Miami-Dade Police Department's firearm reference collection holds hundreds of guns

Published On: Feb 21 2013 03:40:41 PM EST   Updated On: Feb 21 2013 11:00:00 PM EST
DORAL, Fla. -

The Miami-Dade Police Department's firearm reference collection room serves as a vault for all the firearms confiscated by officers or donated to the department.

Behind a steel door is a library of nearly every gun known to man. The room serves as a reference point of what each type of weapon should look like, its parts, and how it should shoot.

"For example, we have here a zip gun that was manufactured by a minor in shop," said Miami-Dade police criminalist supervisor George Hertel, Jr. as he showed Turchin various firearms.

"We also have small firearms that are also designed to be concealed, such as Derringers."
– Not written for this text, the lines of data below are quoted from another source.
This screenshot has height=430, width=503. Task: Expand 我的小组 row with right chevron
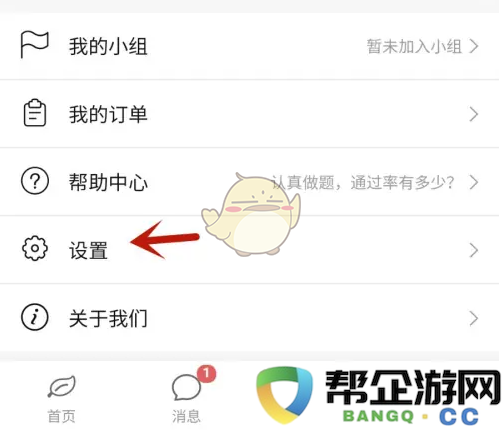click(474, 46)
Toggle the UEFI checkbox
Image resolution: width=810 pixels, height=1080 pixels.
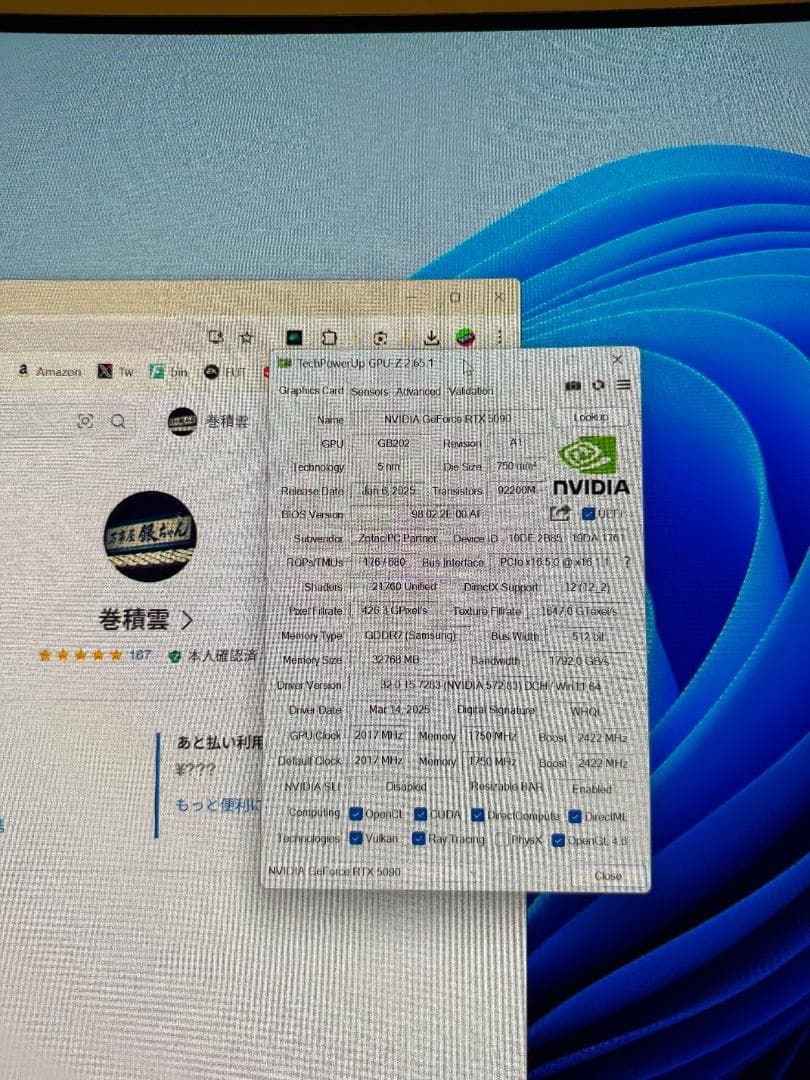pyautogui.click(x=589, y=513)
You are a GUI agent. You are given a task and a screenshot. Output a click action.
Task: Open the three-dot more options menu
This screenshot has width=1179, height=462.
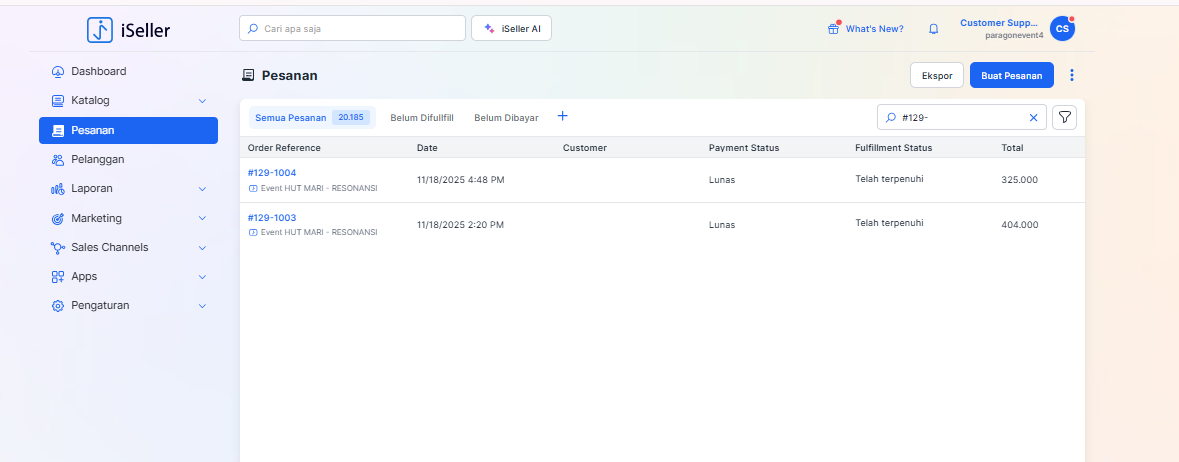(1072, 75)
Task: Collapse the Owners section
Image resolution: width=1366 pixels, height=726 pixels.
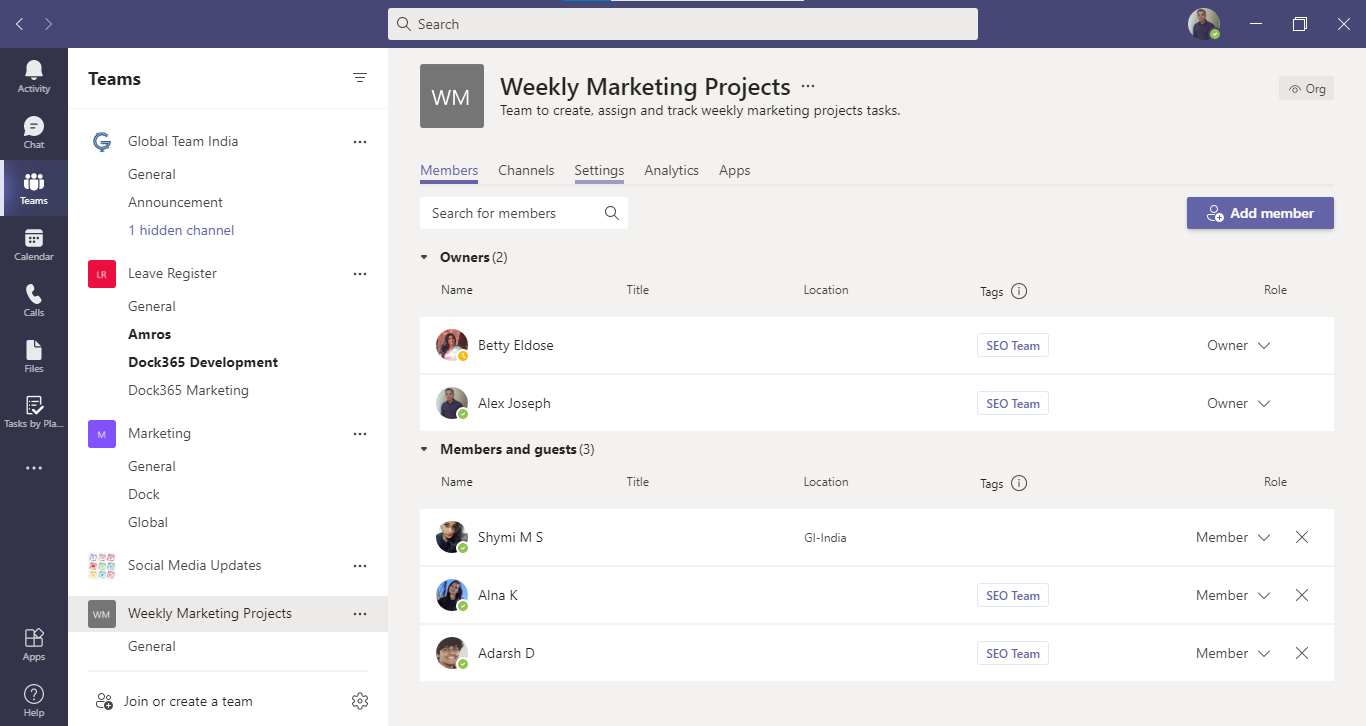Action: pyautogui.click(x=423, y=256)
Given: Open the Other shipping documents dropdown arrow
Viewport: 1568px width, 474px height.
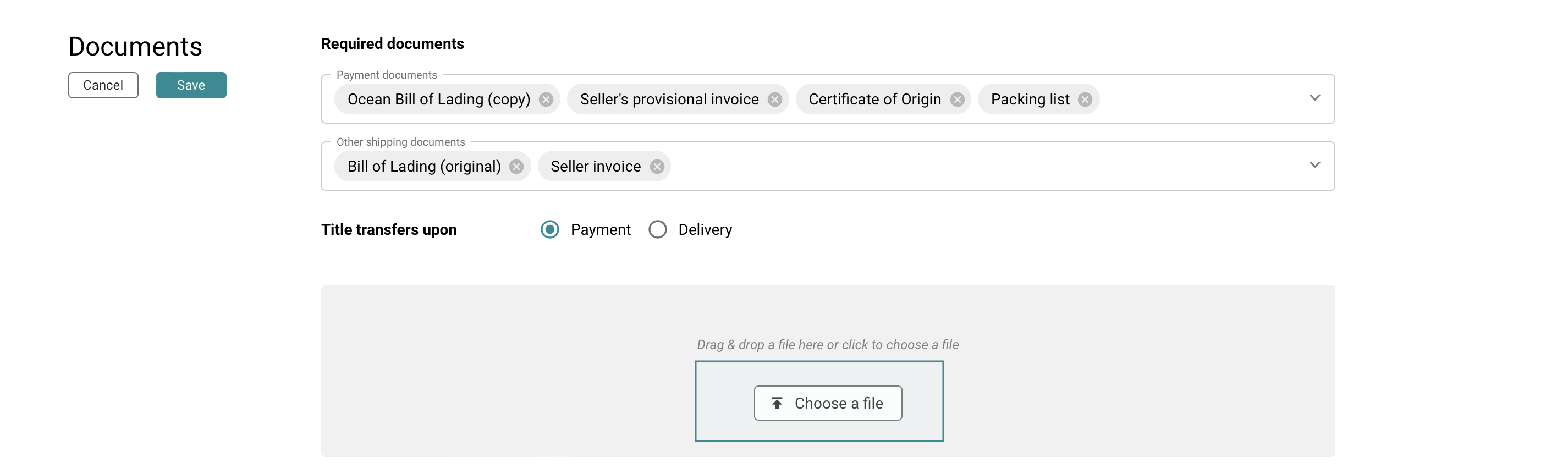Looking at the screenshot, I should point(1314,165).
"What's this one?" asked Turchin. "That's actually a single shot pistol that was manufactured by a minor in shop class. He utilized parts from a toy gun and included a barrel here and actually added a small blade here in case the firearm failed," answered Hertel.

The department's crime laboratory, considered among the best in the world, oversees the firearm reference collection.

"One of the most recognizable firearms we would probably receive as evidence in the AK-47 type weapon," said Hertel. "(It) utilizes a magazine which is loaded in here. There's a select switch here which allows you to go from semi-automatic to full auto."

Turchin last visited the room in 1994. He said the types of weapons confiscated in South Florida have changed.

"At that time, one of the most recognizable firearms that were seen in the laboratory was the MAC-10," said Hertel.

"These were seen on many crime scenes, specifically through the 80s and 90s when we had all the difficulties with the narcotics trade down here. In addition to the MAC-10, the TEC-9 was also a firearm or a crime gun that was very prevalent in the 80s and 90s."

Most of the confiscated weapons are a result of the department's gun bounty program. Those who turn in someone with an illegal gun receive a $1,000 reward.

"We used to see a lot of revolvers. We don't see those as much as we did in the past. The majority of what we see are those semi-automatic handguns," said Hertel.

Included in the firearm reference collection is an anti-tank rifle, The weapon stands over 7 feet tall and weighs about 100 pounds. It was recovered from an anti-Fidel Castro group during the 1960s.

Another firearm in the vault looks like a pen but fires a single bullet when loaded.